Runyang You
Publications
AR-Omni: A Unified Autoregressive Model for Any-to-Any Generation
Real-world perception and interaction are inherently multimodal, encompassing not only language but also vision and speech, which motivates the development of "Omni" MLLMs that support both multimodal inputs and multimodal outputs. While a sequence of omni MLLMs has emerged, most existing systems still rely on additional expert components to achieve multimodal generation, limiting the simplicity of unified training and inference. Autoregressive (AR) modeling, with a single token stream, a single next-token objective, and a single decoder, is an elegant and scalable foundation in the text domain. Motivated by this, we present AR-Omni, a unified any-to-any model in the autoregressive paradigm without any expert decoders. AR-Omni supports autoregressive text and image generation, as well as streaming speech generation, all under a single Transformer decoder. We further address three practical issues in unified AR modeling: modality imbalance via task-aware loss reweighting, visual fidelity via a lightweight token-level perceptual alignment loss for image tokens, and stability-creativity trade-offs via a finite-state decoding mechanism. Empirically, AR-Omni achieves strong quality across three modalities while remaining real-time, achieving a 0.88 real-time factor for speech generation.
Agent-as-a-Judge
LLM-as-a-Judge has revolutionized AI evaluation by leveraging large language models for scalable assessments. However, as evaluands become increasingly complex, specialized, and multi-step, the reliability of LLM-as-a-Judge has become constrained by inherent biases, shallow single-pass reasoning, and the inability to verify assessments against real-world observations.
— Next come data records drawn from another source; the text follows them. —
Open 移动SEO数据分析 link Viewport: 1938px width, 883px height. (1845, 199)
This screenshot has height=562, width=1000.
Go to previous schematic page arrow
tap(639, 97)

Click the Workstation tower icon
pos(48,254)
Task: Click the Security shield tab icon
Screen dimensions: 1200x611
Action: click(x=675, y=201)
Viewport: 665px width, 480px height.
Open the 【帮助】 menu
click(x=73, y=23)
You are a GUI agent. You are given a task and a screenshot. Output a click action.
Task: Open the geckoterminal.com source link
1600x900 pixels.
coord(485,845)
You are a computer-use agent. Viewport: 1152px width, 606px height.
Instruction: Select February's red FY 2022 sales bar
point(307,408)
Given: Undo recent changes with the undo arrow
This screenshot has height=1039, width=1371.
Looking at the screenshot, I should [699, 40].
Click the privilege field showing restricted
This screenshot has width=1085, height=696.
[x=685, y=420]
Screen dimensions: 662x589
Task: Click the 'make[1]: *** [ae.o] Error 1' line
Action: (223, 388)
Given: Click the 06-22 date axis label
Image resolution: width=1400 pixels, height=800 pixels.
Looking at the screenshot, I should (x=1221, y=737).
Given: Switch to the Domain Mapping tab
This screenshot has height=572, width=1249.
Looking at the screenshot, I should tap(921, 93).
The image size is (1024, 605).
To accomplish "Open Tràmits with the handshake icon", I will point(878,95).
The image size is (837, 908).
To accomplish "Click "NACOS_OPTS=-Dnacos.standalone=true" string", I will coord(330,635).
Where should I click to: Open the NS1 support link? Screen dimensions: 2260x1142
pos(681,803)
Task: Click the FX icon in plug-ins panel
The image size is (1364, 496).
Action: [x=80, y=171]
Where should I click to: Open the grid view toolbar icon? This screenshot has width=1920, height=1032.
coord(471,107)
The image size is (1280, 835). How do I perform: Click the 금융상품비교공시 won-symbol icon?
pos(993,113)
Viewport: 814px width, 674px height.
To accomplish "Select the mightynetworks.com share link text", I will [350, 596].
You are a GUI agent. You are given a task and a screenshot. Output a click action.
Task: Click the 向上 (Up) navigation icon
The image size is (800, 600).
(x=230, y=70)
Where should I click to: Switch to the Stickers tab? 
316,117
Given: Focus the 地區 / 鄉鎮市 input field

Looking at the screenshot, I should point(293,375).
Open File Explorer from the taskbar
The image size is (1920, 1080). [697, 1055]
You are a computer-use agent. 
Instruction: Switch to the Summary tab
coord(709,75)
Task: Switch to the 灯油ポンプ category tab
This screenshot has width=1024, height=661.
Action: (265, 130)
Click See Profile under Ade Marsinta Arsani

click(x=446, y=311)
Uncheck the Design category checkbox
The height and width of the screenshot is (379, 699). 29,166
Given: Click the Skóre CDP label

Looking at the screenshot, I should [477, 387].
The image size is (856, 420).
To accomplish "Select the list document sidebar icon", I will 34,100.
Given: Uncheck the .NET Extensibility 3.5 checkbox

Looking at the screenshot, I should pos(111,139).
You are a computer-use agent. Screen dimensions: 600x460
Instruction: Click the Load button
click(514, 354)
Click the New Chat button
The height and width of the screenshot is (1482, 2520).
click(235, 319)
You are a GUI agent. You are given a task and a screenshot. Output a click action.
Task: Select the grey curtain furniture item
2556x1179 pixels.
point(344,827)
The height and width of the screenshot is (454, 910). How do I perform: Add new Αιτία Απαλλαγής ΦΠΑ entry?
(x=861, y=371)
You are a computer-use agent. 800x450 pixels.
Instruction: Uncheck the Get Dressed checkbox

This has catalyzed the transition to Agent-as-a-Judge, where agentic judges employ planning, tool-augmented verification, multi-agent collaboration, and persistent memory to enable more robust, verifiable, and nuanced evaluations. Despite the rapid proliferation of agentic evaluation systems, the field lacks a unified framework to navigate this shifting landscape. To bridge this gap, we present the first comprehensive survey tracing this evolution. Specifically, we identify key dimensions that characterize this paradigm shift and establish a developmental taxonomy. We organize core methodologies and survey applications across general and professional domains. Furthermore, we analyze frontier challenges and identify promising research directions, ultimately providing a clear roadmap for the next generation of agentic evaluation.